BATIK × DANCE NORTH SPLINTER GROUP「Underneath」(横浜赤レンガ倉庫ホール)

去年の暮れから、2ヶ月に渡って横浜赤レンガ倉庫では「横浜ダンスコレクションR」が開催されているのです。
今日はそのうちのひとつ、日本の女性ダンサー3人と海外の男性ダンサー3人、それにギタリストをくわえたコラボレーションチーム、「BATIK(日本) × DANCE NORTH SPLINTER GROUP」のダンス、『Underneath』を観に行ったのでした。
横浜ダンスコレクションR

しかし赤レンガ倉庫に到着してビックリしました。
人が多すぎです。
なんかスケートリンクなんて出来ていて、もう狭い狭いリンク上に、人がギッシリ。
広場も広場で、人がギッシリ。
ご飯でも食べようかなあ......とカフェテリアを覗いてみても、人がギッシリ。
でも開幕時間は近づいているし、腹が減ったままでは変な音がなってしまいそうだし、「何とかなるでしょう」ととりあえずオーダー。
が、ギッシリ状態の人々が急に居なくなるはずもなく、結局お盆を持ったまま、ウロウロと席を探して探して探して......ありません!
仕方がないので、建物の外に出て、寒風吹きすさぶ中、階段にへたり込んでお盆をひざの上に置き、惨めな気分でご飯を食べているのでした。
そうだ、これが本当のオープンカフェなんだなっ......!と、カラ元気で自分を鼓舞します。

そして何とか余裕で間に合ったパフォーマンスですが、実にいい!
以前に「吾妻橋ダンスクロッシング」を観に行った際に、そのソロでの鬼気迫るダンスに完全にノックダウンされてしまったダンサー黒田育世を、今回は観に行ったようなものでした。
実際、前回のソロではあまり見せることのなかった黒田育世の肉体ですが、これがもう極限状態としか思えないほどの緊張感。

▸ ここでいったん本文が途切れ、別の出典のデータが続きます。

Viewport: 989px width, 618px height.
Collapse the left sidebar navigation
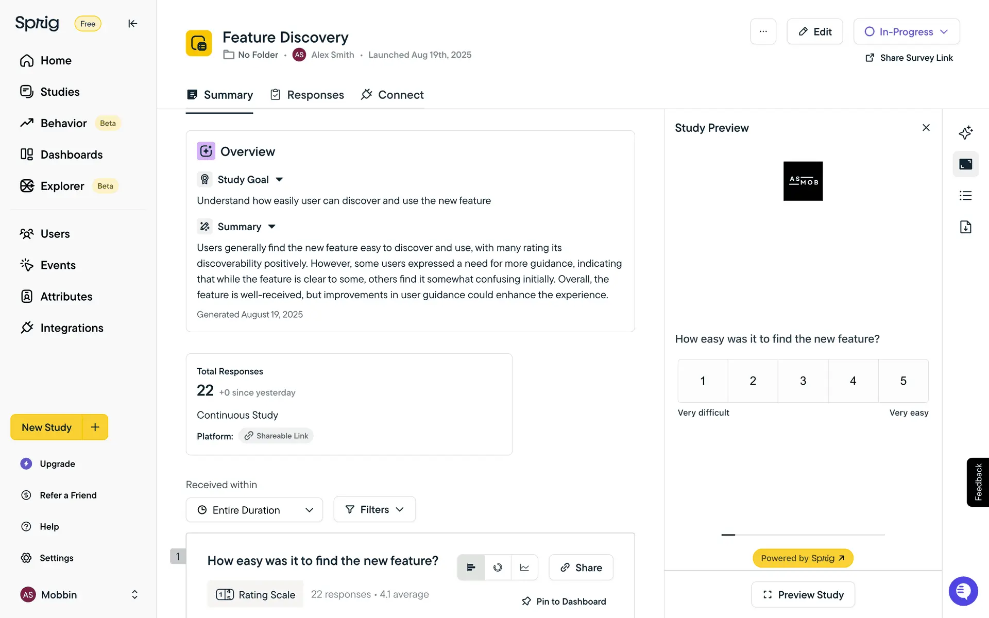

、そして美しさ。
参ってしまいました。......ヤバいのですよ、ヤバい。ヤバすぎです。
いやいや、他のメンバーもすごいのです。
細身の女性ながら、その秘められた筋力たるや半端じゃありません。
もうあり得ないくらいにアクロバティックな動きの連続で、すっかり圧倒されてしまったのでした。
また、しなやかな柔軟性から生み出される動きの美しさ、シルエットの美しさにも言葉をなくす思いです。

また舞台セットも映えています。
もともと「赤レンガ倉庫ホール」は舞台袖と言うものがなく、いわばステージ後方が"舞台袖"にあたるのですね。
その"舞台袖"とステージとは巨大なドアで間仕切りされているので、舞台袖に引き下がろうとすると、「ドアを開けて出入りしなければならない」のです。
非常に演出家泣かせのやりにくいステージに違いありません。
ところが今回、ダンサーたちの登場は「ステージ上部」から。
かなり意表をついた演出がなされていたのです。
足場が組まれ、ステージ上方からユラユラ降りて現れるダンサーたち。
そして退場シーンでは、ドアの向こうに引き釣りこまれ、「バタン!」と閉じられてしまうと言う非常に効果的なドアを利用した演出がなされていたのです。
いやあ、本当にもうお腹いっぱいになった1時間なのでした。
黒田育世、今、ぼくがメチャクチャ気になるダンサーの一人ですね。

興奮冷めやらぬまま、赤レンガ倉庫のお店や、その近所のワールドポーターズでウダウダしていたら、もうすっかり日も沈もうとしていたのでした。
横浜の風景と言えば、やっぱりみなとみらいの観覧車でしょう
風が一気に冷たくなってメチャクチャ寒くなってきたので、さっさと帰ることにいたします。